People are emulating the characters that they see as successful entrepreneurs, rather than looking to the great, inspiring and motivational characters, like Richard Branson for example – based on this research I can only assume that people are instead looking to people like Sugar and their ‘you’re fired’ attitude.
How can you have a happy team if they’re constantly afraid of the leadership team? If they’re berated, humiliated and demotivated? It’s impossible to run a healthy business this way.
In nature everything is either growing or dying and, as people wither under criticism and blossom under encouragement; it seems obvious how you help a team to succeed. It’s counter-intuitive too – can you honestly expect a team to want to provide a top level of service, to work hard and to want to succeed in a business where they don’t feel that they can speak openly with each management layer?
It is safe to say that we buck this trend at UKFast. The board of directors are on the board because of their supportive personalities and because of the emotional intelligence they’ve shown throughout their UKFast journey. The majority of our directors are home-grown, promoted throughout the years to a position in which they shape the future of our business. They’re the example that the rest of the business looks up to and aspires to emulate.
I am incredibly proud of how they lead our business with people always at the heart of every decision. We are still learning, of course, and we will always be growing and evolving to improve this every day.
The research did show that the CEOs with higher levels of emotional intelligence are more successful than those with lower levels – despite the overall level being low. I think this is a spark of potential in modern business. We’re seeing more and more unique workplaces, unusual perks like yoga or mindfulness and more humble, caring leaders setting the example.
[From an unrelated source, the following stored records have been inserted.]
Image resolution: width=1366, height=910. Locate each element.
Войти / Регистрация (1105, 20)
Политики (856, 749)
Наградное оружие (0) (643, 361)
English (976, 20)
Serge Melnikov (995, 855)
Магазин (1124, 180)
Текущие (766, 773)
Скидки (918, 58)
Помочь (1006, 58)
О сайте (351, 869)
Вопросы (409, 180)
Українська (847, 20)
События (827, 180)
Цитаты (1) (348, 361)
Health and wellbeing, especially in tech, is taking the stage when it comes to employee engagement and workplace development. I read that the Greater Manchester Police force is offering mindfulness to its team now. Whilst many may dismiss this as unnecessary, consider the benefit to the business if less team members take sick leave for stress thanks to these sessions. There are benefits on both sides.
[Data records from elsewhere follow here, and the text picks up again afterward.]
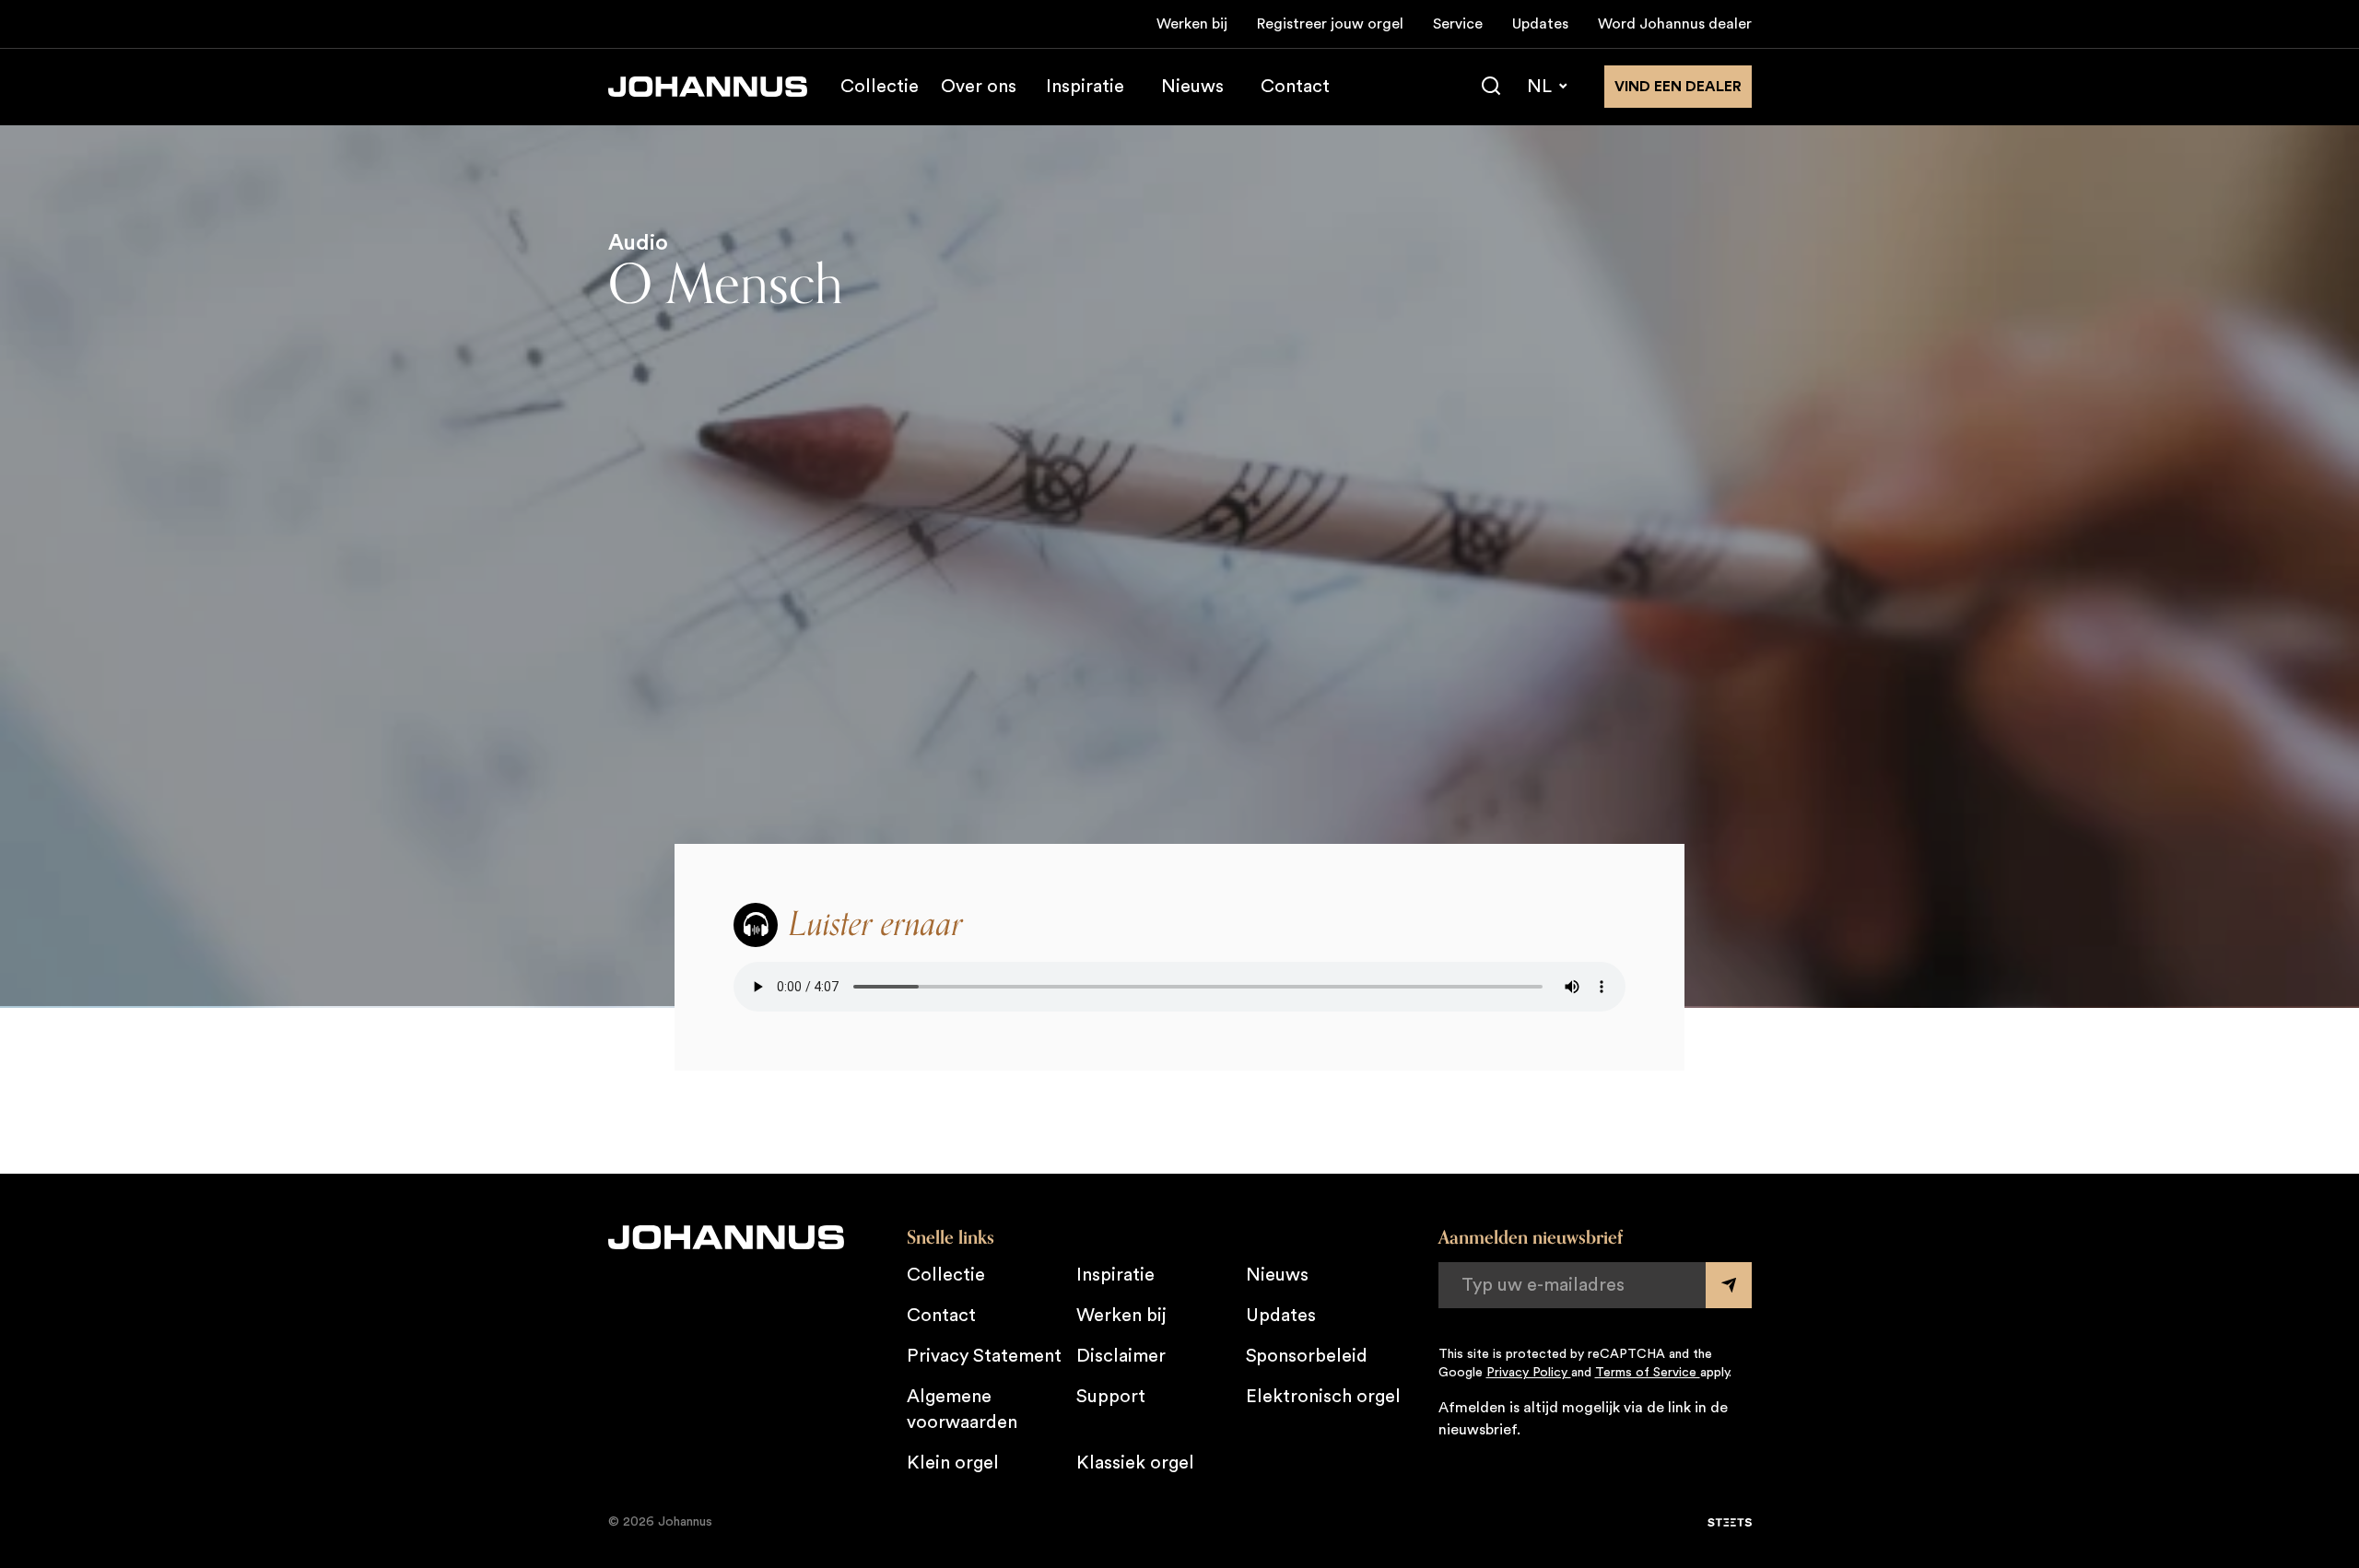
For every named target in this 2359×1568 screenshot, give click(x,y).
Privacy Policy (1528, 1372)
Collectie (879, 86)
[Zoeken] (1491, 86)
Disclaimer (1121, 1356)
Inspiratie (1085, 86)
I think that you should lead a business as you lead your family. You are effectively the mum or dad of a whole team of people. Would you treat your family the way you treat your employees?
We strive to know our team, to understand the lives they have outside of work and to help wherever we can – not just to pay their wages. In business nowadays, there is too much crossover between work and personal lives to not work with a team this way.
Many of the ways that my wife Gail and I run our home are then reflected in UKFast too. The two places have very similar energy and that’s something I am continually proud of.
Speaking of family, I am going to go an enjoy Father’s Day with my four girls now. Wishing you all a great week, and a special nod to the Dads and father figures out there helping people to grow and be the best they can be.